BERKELEY — Gov. Gavin Newsom on Thursday ordered California's nearly 40 million residents to stay home, making it the first state to impose that strict mandate on all residents to counteract a looming surge of new infections.
“There’s a social contract here,” Newsom said. “People, I think, recognize the need to do more and meet his moment.
”In recent days Newsom, mayors and health officials across the state have clamped down on social gatherings as reported coronavirus cases and deaths have steadily increased. Shortly before Newsom spoke, Los Angeles joined the entire San Francisco Bay Area and major metropolitan areas like Sacramento — the seat of California’s government and Newsom’s current home — in confining residents to their homes for all but essential tasks.

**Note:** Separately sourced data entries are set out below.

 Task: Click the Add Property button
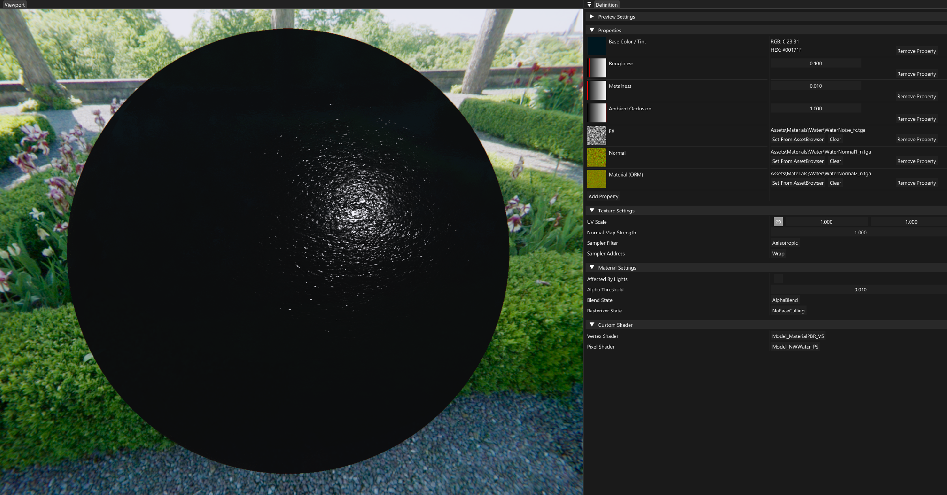[x=603, y=196]
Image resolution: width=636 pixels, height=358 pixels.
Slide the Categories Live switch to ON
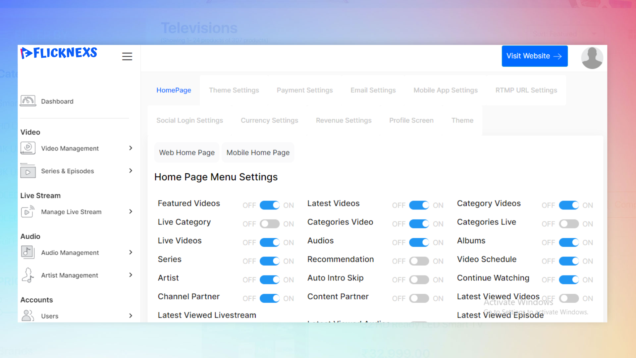569,224
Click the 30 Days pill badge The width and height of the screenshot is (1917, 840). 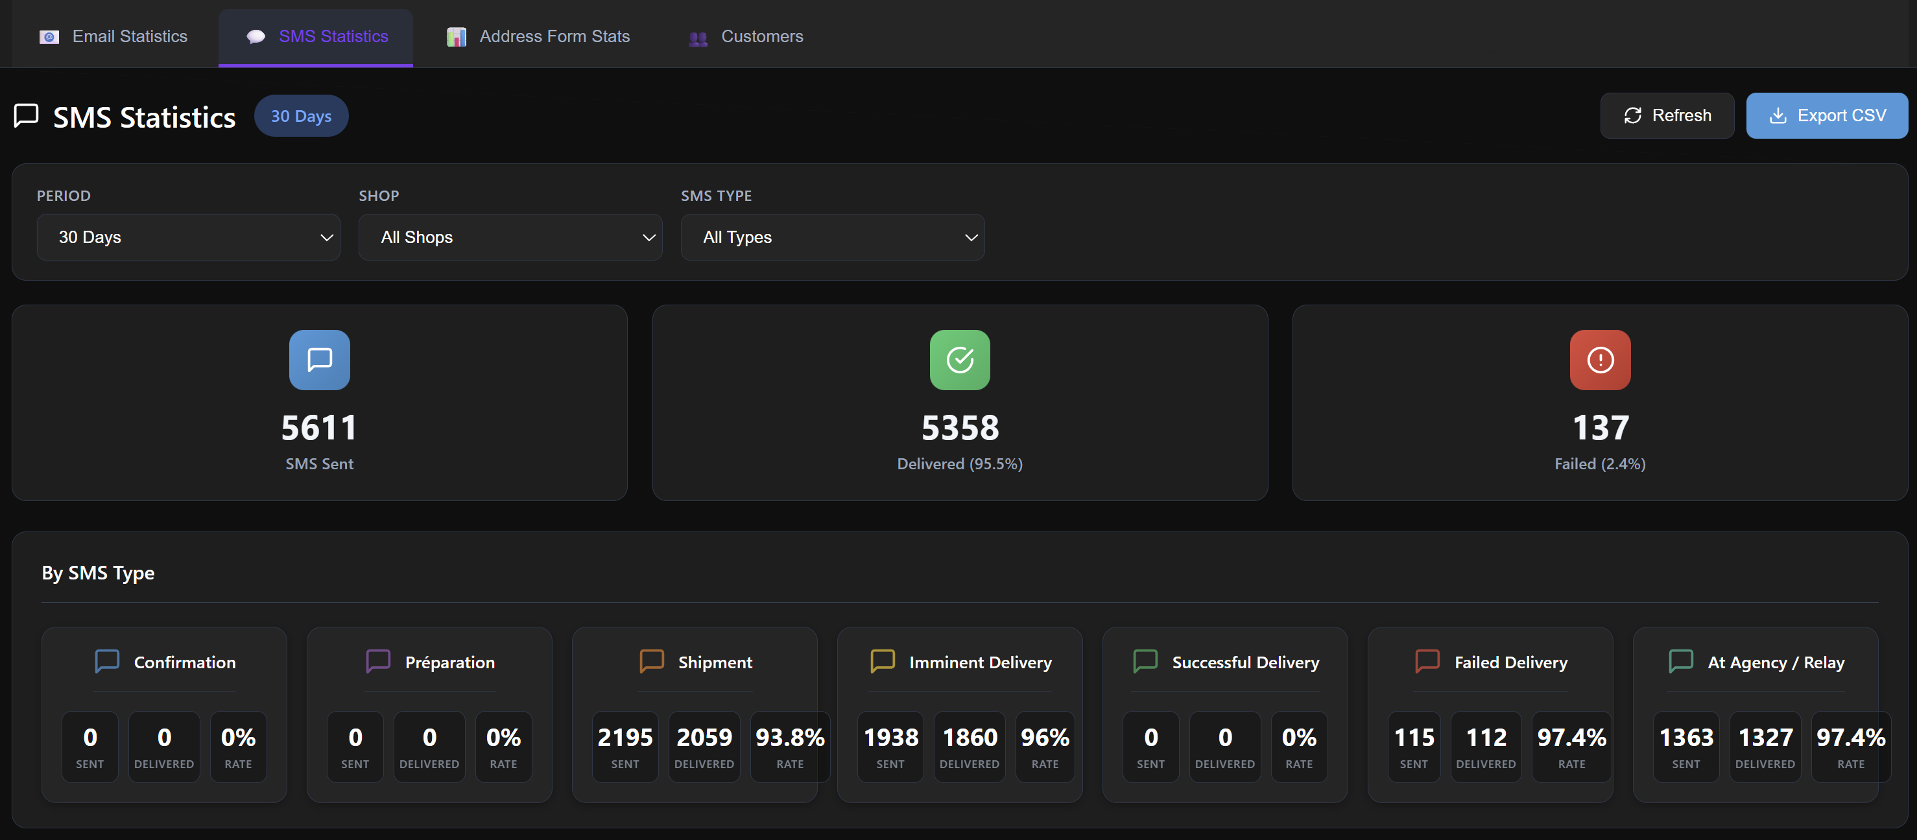coord(301,115)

Newsom said those directives already cover some 21.3 million Californians, or more than half of the state’s residents; many businesses and most schools have closed. But his latest order is another order of magnitude, nearly doubling the population under lockdown.
Those measures are intended both to shield vulnerable residents and to maintain California’s health care systems’ capacity to handle an influx of new patients. Earlier in the day, Newsom laid out a grim scenario if California does not respond decisively: 56 percent of the state’s residents, or some 22 million people, could contract the virus in the next eight weeks.
Newsom’s office clarified that figure did not account for the sweeping mitigation efforts California has imposed, making it a kind of worst-case scenario.
But it nevertheless communicated the dire stakes.